TEXT SEGMENT>
::::::::

Harold was now King all over England, though it is doubtful whether the Archbishop of Canterbury (the greater part of the priests were Saxons, and not friendly to the Danes) ever consented to crown him. Crowned or uncrowned, with the Archbishop’s leave or without it, he was King for four years: after which short reign he died, and was buried; having never done much in life but go a hunting. He was such a fast runner at this, his favourite sport, that the people called him Harold Harefoot.
Hardicanute was then at Bruges, in Flanders, plotting, with his mother (who had gone over there after the cruel murder of Prince Alfred), for the invasion of England. The Danes and Saxons, finding themselves without a King, and dreading new disputes, made common cause, and joined in inviting him to occupy the Throne. He consented, and soon troubled them enough; for he brought over numbers of Danes, and taxed the people so insupportably to enrich those greedy favourites that there were many insurrections, especially one at Worcester, where the citizens rose and killed his tax-collectors; in revenge for which he burned their city. He was a brutal King, whose first public act was to order the dead body of poor Harold Harefoot to be dug up, beheaded, and thrown into the river. His end was worthy of such a beginning. He fell down drunk, with a goblet of wine in his hand, at a wedding-feast at Lambeth, given in honour of the marriage of his standard-bearer, a Dane named Towed the Proud. And he never spoke again.
Edward, afterwards called by the monks The Confessor, succeeded; and his first act was to oblige his mother Emma, who had favoured him so little, to retire into the country; where she died some ten years afterwards. He was the exiled prince whose brother Alfred had been so foully killed. He had been invited over from Normandy by Hardicanute, in the course of his short reign of two years, and had been handsomely treated at court. His cause was now favoured by the powerful Earl Godwin, and he was soon made King. This Earl had been suspected by the people, ever since Prince Alfred’s cruel death; he had even been tried in the last reign for the Prince’s murder, but had been pronounced not guilty; chiefly, as it was supposed, because of a present he had made to the swinish King, of a gilded ship with a figure-head of solid gold, and a crew of eighty splendidly armed men. It was his interest to help the new King with his power, if the new King would help him against the popular distrust and hatred. So they made a bargain. Edward the Confessor got the Throne. The Earl got more power and more land, and his daughter Editha was made queen; for it was a part of their compact that the King should take her for his wife.

::::::::

STATED TASK> In the passage on Harold Harefoot and the kings after him, what did Hardicanute do to Worcester after its citizens killed his tax-collectors?

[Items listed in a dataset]
::::::::

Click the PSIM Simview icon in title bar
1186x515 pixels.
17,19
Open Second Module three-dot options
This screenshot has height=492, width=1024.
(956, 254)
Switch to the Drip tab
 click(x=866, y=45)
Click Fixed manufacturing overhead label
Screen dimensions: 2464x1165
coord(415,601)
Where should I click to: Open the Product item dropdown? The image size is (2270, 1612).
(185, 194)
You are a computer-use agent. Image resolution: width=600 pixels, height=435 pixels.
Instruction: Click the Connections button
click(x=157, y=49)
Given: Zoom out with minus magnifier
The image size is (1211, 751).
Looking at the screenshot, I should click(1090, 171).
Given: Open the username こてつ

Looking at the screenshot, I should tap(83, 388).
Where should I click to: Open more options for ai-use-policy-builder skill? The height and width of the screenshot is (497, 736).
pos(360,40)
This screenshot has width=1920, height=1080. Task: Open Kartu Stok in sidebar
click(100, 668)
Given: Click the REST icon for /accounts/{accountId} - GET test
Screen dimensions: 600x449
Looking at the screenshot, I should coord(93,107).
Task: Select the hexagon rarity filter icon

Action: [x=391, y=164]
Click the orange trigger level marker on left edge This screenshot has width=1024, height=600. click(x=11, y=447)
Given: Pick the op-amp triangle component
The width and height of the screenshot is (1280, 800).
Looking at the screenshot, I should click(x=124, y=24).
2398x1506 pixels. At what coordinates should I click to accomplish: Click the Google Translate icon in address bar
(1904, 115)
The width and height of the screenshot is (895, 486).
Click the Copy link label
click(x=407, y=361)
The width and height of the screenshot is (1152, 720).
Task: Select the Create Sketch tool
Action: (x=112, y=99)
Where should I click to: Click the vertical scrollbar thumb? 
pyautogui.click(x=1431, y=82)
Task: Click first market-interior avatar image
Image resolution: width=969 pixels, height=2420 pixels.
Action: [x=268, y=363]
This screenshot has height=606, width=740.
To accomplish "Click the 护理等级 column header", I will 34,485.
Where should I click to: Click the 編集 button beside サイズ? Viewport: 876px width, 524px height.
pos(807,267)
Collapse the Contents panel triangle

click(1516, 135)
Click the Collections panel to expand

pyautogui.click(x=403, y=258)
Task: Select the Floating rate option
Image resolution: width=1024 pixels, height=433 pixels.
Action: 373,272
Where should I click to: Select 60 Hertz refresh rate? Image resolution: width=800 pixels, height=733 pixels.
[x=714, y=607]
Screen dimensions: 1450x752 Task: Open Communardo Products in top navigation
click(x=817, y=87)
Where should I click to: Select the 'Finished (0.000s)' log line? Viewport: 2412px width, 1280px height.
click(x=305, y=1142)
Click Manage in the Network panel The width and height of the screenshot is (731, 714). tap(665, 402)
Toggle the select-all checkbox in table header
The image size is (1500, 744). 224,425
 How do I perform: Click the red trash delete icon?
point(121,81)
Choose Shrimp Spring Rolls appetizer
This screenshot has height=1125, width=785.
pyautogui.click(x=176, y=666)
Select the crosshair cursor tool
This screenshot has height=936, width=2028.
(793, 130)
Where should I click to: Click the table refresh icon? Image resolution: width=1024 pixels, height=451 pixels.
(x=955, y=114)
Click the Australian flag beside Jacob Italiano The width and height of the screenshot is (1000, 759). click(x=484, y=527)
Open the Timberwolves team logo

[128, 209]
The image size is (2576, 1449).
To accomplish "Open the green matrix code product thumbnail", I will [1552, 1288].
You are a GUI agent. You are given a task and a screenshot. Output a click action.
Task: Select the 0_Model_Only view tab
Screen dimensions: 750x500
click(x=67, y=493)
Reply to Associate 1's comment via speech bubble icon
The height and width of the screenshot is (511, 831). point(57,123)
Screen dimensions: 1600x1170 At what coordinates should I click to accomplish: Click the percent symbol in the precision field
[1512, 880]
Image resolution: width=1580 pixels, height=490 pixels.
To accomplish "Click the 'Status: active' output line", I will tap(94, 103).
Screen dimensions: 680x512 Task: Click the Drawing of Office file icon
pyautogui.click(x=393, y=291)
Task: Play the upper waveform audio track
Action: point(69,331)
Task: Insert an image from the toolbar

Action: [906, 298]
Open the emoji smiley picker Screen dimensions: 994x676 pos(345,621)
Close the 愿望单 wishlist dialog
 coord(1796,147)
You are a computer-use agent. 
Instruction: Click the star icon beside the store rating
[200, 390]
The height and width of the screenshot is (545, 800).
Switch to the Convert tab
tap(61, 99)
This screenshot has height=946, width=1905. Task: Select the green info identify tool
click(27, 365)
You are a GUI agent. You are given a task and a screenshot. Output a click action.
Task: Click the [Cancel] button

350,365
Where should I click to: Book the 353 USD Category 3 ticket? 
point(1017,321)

::::::::

ANSWER FOR THE TASK> He burned the city.